I'm currently running Nobara and I really vibe with the Gnome desktop and Fedora in general. However, I recently installed Linux Mint for my girlfriend's gaming rig and I was surprised by how lightweight and responsive it felt. It was also dead simple to use during the entire setup process and I can absolutely see how you'd never need to enter a terminal if you didn't want to. If I ever have a reason to leave Nobara, I'm definitely going to go with Mint!

[–] Gatsby@lemm.ee 4 points 2 years ago (10 children)

I use Arch, but I have two graphics cards in my system and I run a stripped windows VM for any game that I want ray tracing or 4k in.

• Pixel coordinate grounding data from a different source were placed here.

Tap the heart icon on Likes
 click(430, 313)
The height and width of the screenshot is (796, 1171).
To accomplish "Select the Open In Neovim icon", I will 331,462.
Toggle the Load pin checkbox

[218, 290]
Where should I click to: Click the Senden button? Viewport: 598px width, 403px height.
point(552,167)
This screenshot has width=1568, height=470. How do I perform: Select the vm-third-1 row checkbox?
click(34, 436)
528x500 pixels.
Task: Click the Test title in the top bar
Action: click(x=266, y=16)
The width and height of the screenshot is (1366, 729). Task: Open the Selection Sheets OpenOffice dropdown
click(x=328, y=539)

My arch setup has an older Nvidia Quadro card and can run everything on like medium settings, but my virtual machines have a 3080ti. I didn't want the wear and tear on my 3080ti just to watch YouTube or play indie games that don't need the horsepower, but I still want to try stuff like portalRTX or stable diffusion and the like that needs an enthusiast graphics card.

This to me is the best of both worlds. I can run the VM in the background so I can use my desktop(connected to the TV) as a media center and have cyberpunk playing totally hidden and streaming to my steam deck for ray tracing maxxed settings.

Hell I even play Half life:Alex VR in a virtual machine and stream it over wifi to my Oculus quest.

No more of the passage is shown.